Beginning in the middle of the 1960s and continuing into the early 1980s, right-wing movements in numerous Western European states increasingly embraced terrorism as a means of advancing their causes. Although scholarly interest on terrorism during this period has long focused on the left, with high-profile attacks by such groups as the West German Red Army Faction or the Italian Red Brigades drawing attention, the far right and its embrace of terrorist tactics during these decades is a growing topic of study for historians. This panel aims to contextualize this right-wing turn towards terrorism by interrogating cultural and ideological shifts during the period.

The four papers in this panel approach the topic of ideology and terrorism on the far right in complementary manners. Matteo Albanese highlights the centrality of race in neofascist thought of the 1970s, with a view towards how racist views were a significant driver of a turn towards violence.
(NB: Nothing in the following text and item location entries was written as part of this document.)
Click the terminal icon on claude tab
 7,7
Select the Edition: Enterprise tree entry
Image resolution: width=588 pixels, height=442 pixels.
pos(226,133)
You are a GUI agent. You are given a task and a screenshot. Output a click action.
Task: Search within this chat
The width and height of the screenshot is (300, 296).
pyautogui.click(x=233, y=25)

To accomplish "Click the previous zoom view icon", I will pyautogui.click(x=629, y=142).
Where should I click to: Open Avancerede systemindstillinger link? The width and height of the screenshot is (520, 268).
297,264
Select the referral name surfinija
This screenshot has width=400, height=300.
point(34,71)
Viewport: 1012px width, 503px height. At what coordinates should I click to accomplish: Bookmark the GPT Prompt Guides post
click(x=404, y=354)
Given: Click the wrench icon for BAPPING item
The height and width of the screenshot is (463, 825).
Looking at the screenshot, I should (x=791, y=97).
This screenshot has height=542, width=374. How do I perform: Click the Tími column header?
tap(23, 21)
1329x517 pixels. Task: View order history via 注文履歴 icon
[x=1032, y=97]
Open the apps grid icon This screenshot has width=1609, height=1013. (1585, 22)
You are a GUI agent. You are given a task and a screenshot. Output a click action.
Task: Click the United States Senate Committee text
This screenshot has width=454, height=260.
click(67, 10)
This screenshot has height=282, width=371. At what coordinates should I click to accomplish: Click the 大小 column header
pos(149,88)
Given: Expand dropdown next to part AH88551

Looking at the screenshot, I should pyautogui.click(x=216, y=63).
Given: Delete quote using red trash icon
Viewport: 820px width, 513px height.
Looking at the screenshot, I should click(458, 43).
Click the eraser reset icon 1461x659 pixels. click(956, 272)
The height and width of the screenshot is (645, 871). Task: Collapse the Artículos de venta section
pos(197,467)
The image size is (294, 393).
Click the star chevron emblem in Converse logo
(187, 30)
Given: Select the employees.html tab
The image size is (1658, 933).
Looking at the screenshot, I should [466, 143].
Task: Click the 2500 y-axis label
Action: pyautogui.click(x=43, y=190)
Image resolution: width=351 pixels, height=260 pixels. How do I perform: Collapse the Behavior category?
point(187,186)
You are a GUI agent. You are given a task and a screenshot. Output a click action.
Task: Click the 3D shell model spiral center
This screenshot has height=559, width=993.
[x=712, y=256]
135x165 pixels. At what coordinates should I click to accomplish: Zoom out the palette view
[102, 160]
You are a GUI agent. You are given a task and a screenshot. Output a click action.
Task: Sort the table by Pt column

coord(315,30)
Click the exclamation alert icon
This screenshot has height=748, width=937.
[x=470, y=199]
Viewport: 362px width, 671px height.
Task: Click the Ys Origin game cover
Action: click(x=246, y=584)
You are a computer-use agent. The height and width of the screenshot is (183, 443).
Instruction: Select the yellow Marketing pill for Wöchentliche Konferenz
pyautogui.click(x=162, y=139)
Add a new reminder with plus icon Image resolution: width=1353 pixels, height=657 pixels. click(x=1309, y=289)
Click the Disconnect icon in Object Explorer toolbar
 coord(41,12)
Tobias Hof examines the intersection of culture and ideology on the far right, showing how the writings of J.R.R. Tolkien and Julius Evola influenced a younger generation of right-wing activists in Italy and shaped their views on their relationship with the broader political system. Annelotte Janse considers how one individual, the West German far-right activist Manfred Roeder, radicalized in part through connections with right-wing movements in the United States, with Roeder eventually committing a series of firebombings of refugee housing. Lastly, Brent McDonnell uses a case study, the 1967 ambush at Cima Vallona committed by South Tyrolean independence activists, to illustrate a moment of tension in cross-border far-right entanglements and the continued importance of the Nazi and Fascist pasts in West German and Italian right-wing circles. Considered together, these papers consider how racism, antagonistic attitudes towards liberal democratic societies, national identity, and transnational imaginations shaped how Western Europeans involved in far-right politics conceived of the world around them and how these ideological underpinnings became justifications for committing terrorist attacks.

While every paper in this panel is focused on Western Europe, the insights by these panelists have relevance for scholars of the far right across the globe, not least because of the extensive cross-border connections right-wing terrorists cultivated in the era. The participants draw from a variety of historical approaches, including intellectual history, cultural history, and political history; and they speak to such topics as race, generation, and nationalism. A resurgent far right across Europe in the past ten years has sparked a renewed interest in understanding the trajectories of right-wing politics in the years since the end of World War II. As such, this panel represents an opportunity to foster dialogue among scholars of the far right and introduce scholars in other historical fields to discussions in which historians of the right are currently engaged.